The strengths and nakedness of the internal controls related to the cycle will be distinguished along with an explanation of how Ordain has integrated this part of the accounting cycle into an enterprise-wide accounting system. Lastly, a differentiation between the various types of information systems that were necessary for Ordain to achieve the integration will be discussed. There are five accounting cycles that a business can use. Each cycle reveals different types of business activities. The cycles are revenue, expenditure, conversion, financing, and fixed asset.
Revenues includes sales and cash receipts.
Sales is al revenue earned from products sold to their customers. Cash receipts is all cash that is brought in. Expenditures is what the company spends to keep the company profitable. This would include the money spent on supplies, or paying their employees to work. The conversion cycle which is also considered the production cycle is an account of all production in a business. It allocates the costs to the production and makes sure everything is accurately expensed.

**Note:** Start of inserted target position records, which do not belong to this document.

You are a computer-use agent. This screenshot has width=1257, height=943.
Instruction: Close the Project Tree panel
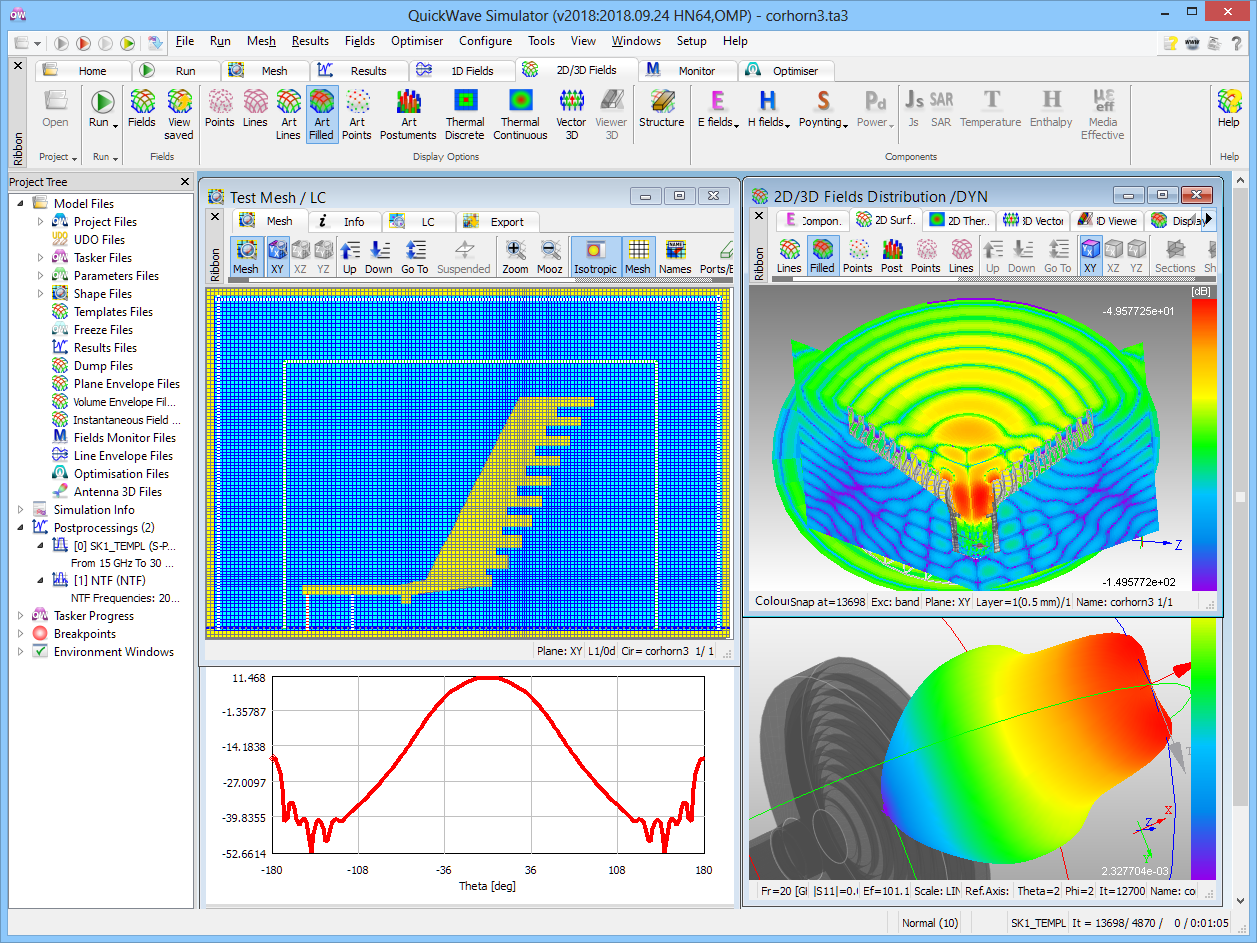185,182
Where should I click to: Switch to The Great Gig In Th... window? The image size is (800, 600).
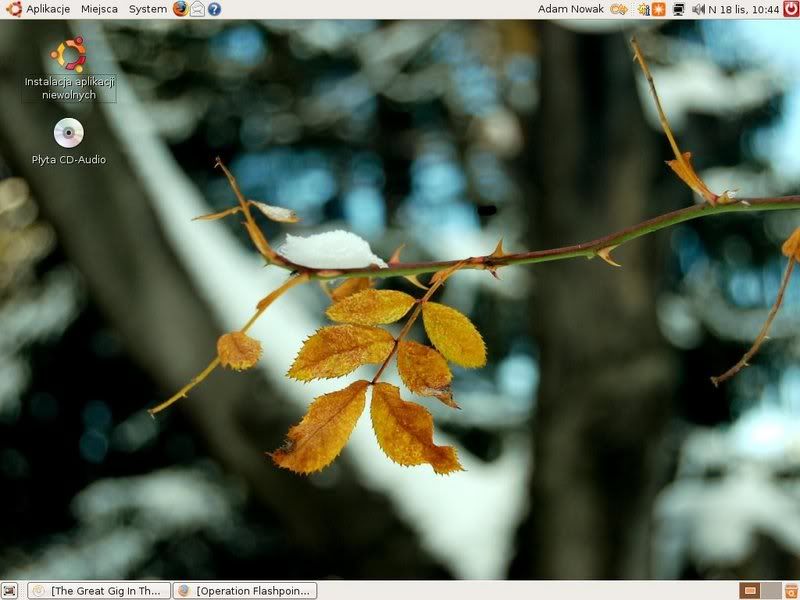point(99,591)
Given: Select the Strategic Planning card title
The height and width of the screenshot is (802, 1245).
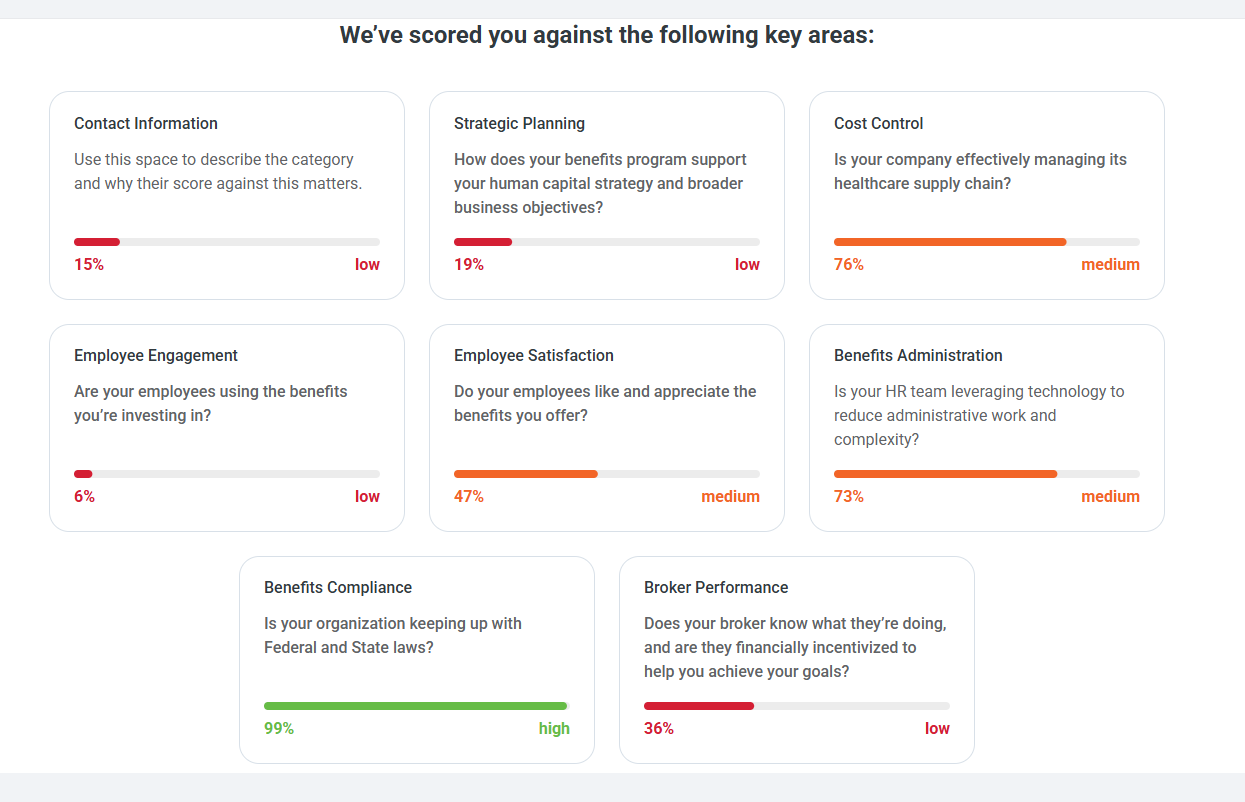Looking at the screenshot, I should [519, 124].
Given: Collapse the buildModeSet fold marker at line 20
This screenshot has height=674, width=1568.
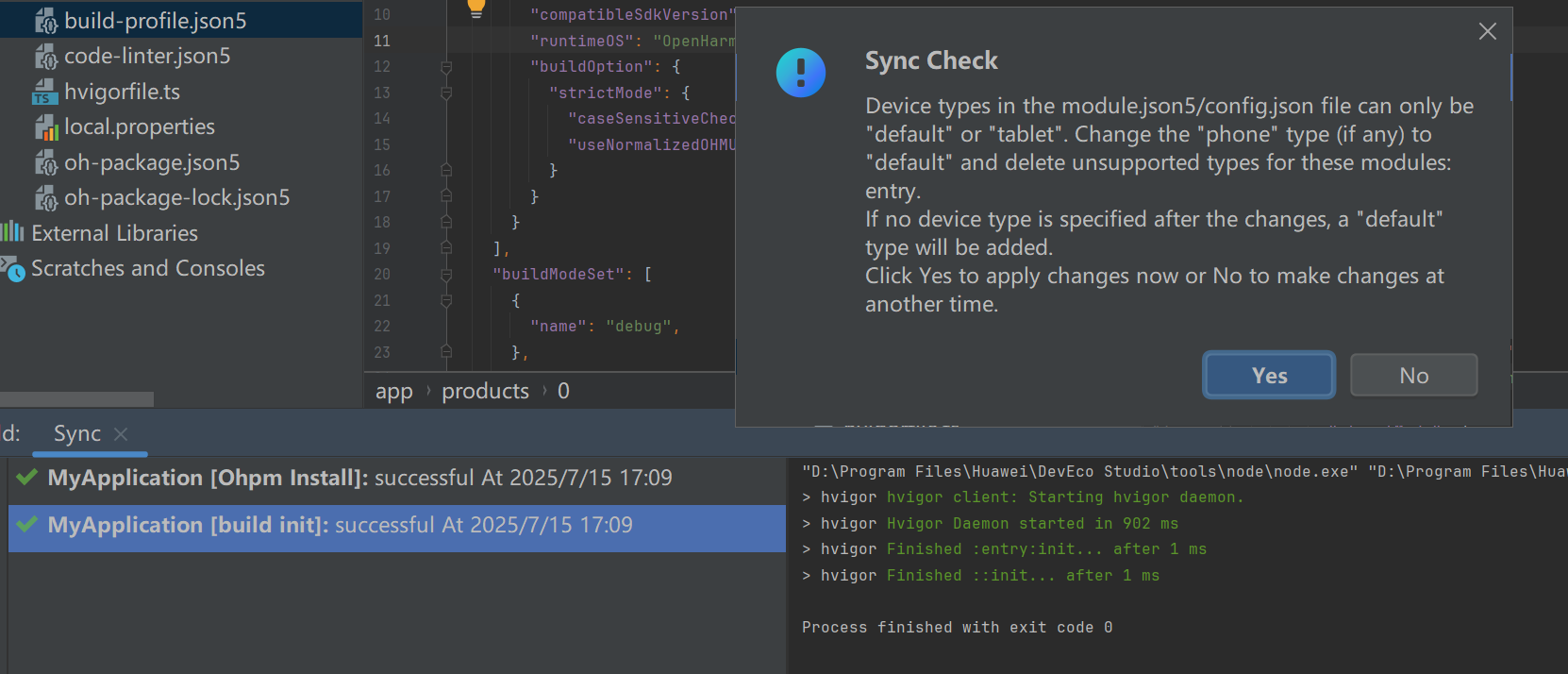Looking at the screenshot, I should tap(446, 275).
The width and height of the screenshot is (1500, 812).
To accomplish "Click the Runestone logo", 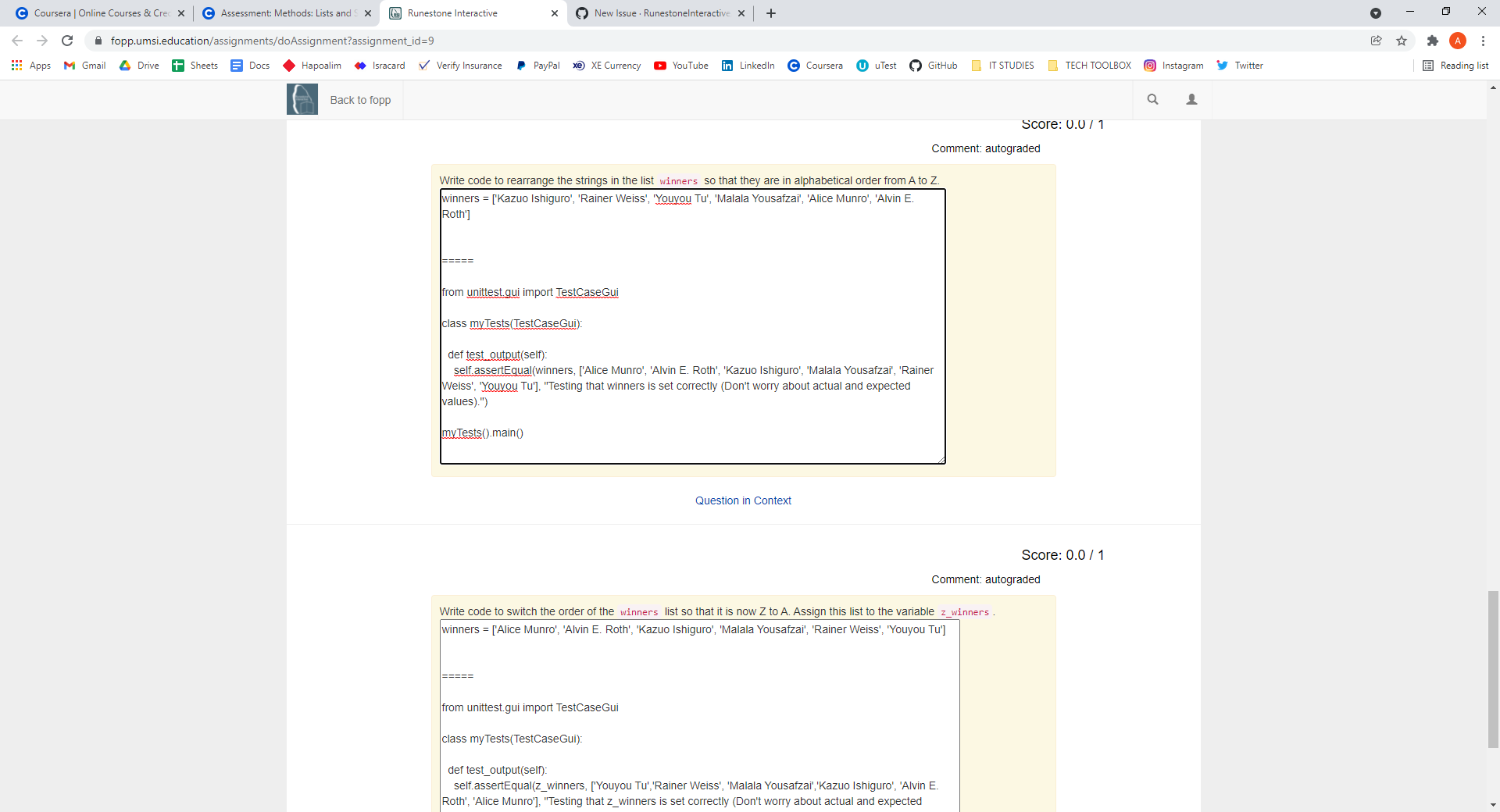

The financing cycle accounts for all stock, bonds, debts, and dividend transactions. Lastly, the fixed asset cycle is accounting for all fixed assets of the business.
This will include purchasing, selling and depreciation of all major assets. The expenditure cycle is an importance cycle for Ordain Manufacturing. It includes the payment for all of their supplies, the salary for all of their employees, and the payments for all of their utilities. The accounts payable process is where these types of payments would be made. Vendors are set up in the system and invoices are paid through this department as well. It is with this process that Ordain is able to track how much money is being spent to keep their company afloat and how much money they will make in profits after accounting for their expenditures.